Trademarks are one of three major categories in United States intellectual property law. They are administrated by the U.S. Patent and Trademark office, and their legal protections are enforced nationwide. They are one of the most powerful forms of intellectual property, primarily because they can be used to uniquely identify companies, products and services.
Although trademarks are part of the everyday lives of millions of people, there are quite a few things about them the average person probably doesn’t know. None of these facts are mysterious, but a few of them can be surprising.
Trademarks Never Expire
Unlike copyrights and patents, which have expiration dates set by federal statute, a trademark theoretically can remain in effect indefinitely, provided it is properly utilized and defended. Once a trademark is first used in commerce, there is no formal date beyond which it no longer applies. This doesn’t necessarily mean trademarks are eternal, but there is no date beyond which they become part of the public domain like patented inventions or copyrighted works.
Any symbol, pictograph, word or slogan declared as a trademark and used in commerce technically has protection under the law. These marks can be announced by affixing a “TM” to them. This notifies both the public and any potential competitors that the trademark is off-limits from that point forward. This is often referred to as a “common law” trademark. It doesn’t have full legal protection, but it can be defended if necessary.

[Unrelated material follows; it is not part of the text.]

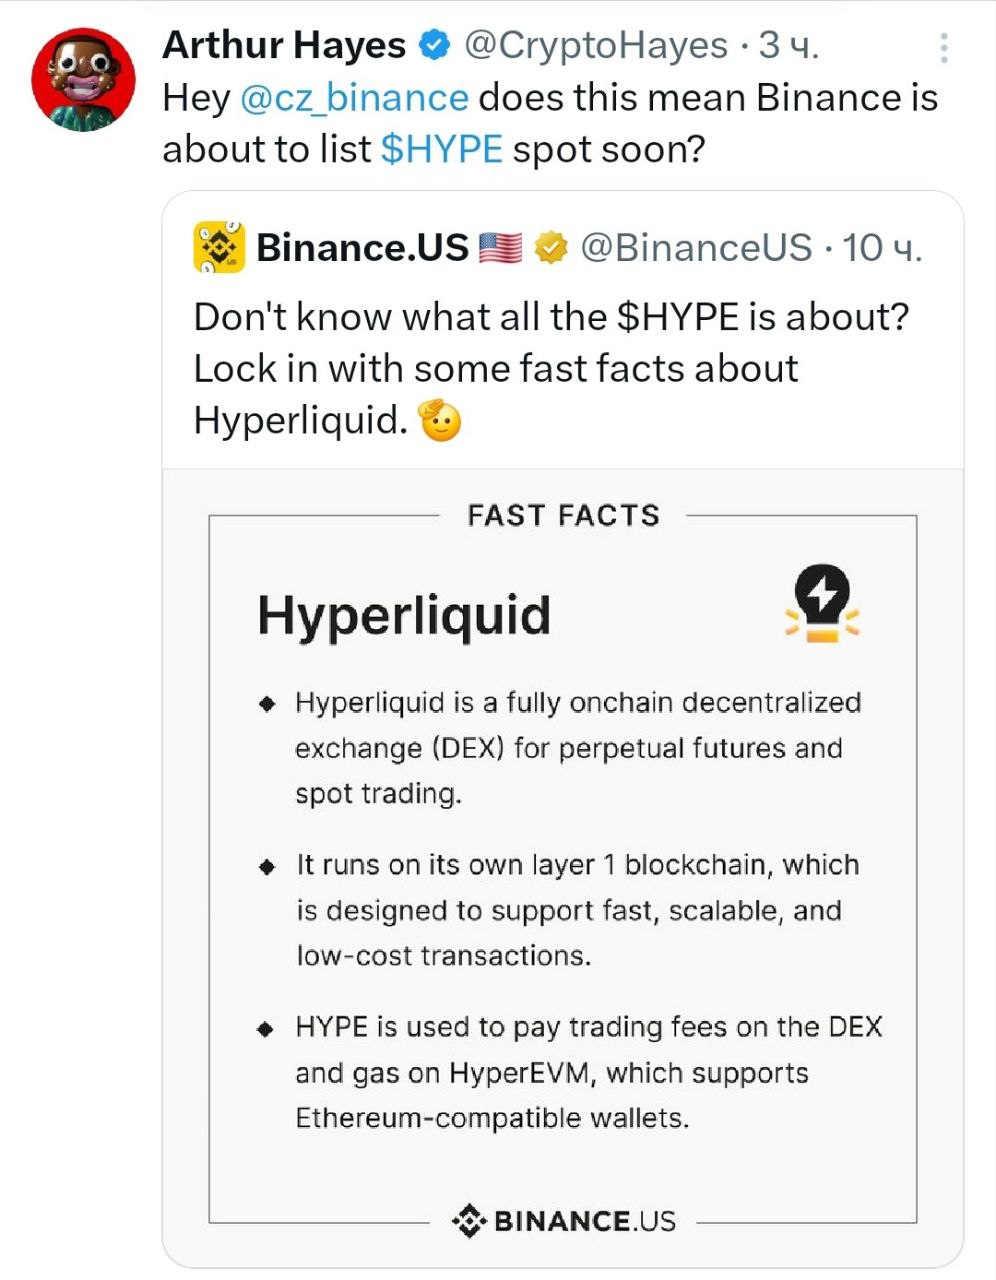Screen dimensions: 996x1280
Task: Click the saluting face emoji
Action: coord(440,421)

Circle R is a Protected Symbol
When a trademark is registered with the United States government and approved by the U.S. Patent and Trademark Office, it becomes eligible to use the recognizable “Circle R” symbol. This particular symbol has considerable protections under U.S. law and may not be used without authorization. This makes the “Circle R” somewhat unique among legally recognized symbols as there are no penalties for using the “Circle C” for a copyrighted work, even if the work is not yet registered.
There are circumstances under which characters can become trademarks. Everyone has encountered the many cartoon and comic book characters displayed on various kinds of breakfast cereals. Many of those characters can be defended under both copyright and trademark law because their owners can point to the character’s likeness as being art that uniquely identifies their product and brand. A good example of such a character is Mickey Mouse.
Trademarks Made History
The most intellectually protected product in American history included a trademark on the name “Mouse Trap.” The Ideal board game, which was released in 1963, included a mechanism which was patented in 1969, a copyright on the game board itself and a trademark on the game’s name “Mouse Trap.” The game was one of the few products in all industry that ever qualified for all three major categories of intellectual property protection at the same time.
Trademarks are one of those areas of business that can be easily misunderstood. This is one reason many entrepreneurs are encouraged to seek the counsel of a qualified intellectual property attorney as early as possible so they can obtain maximum protection for their inventions.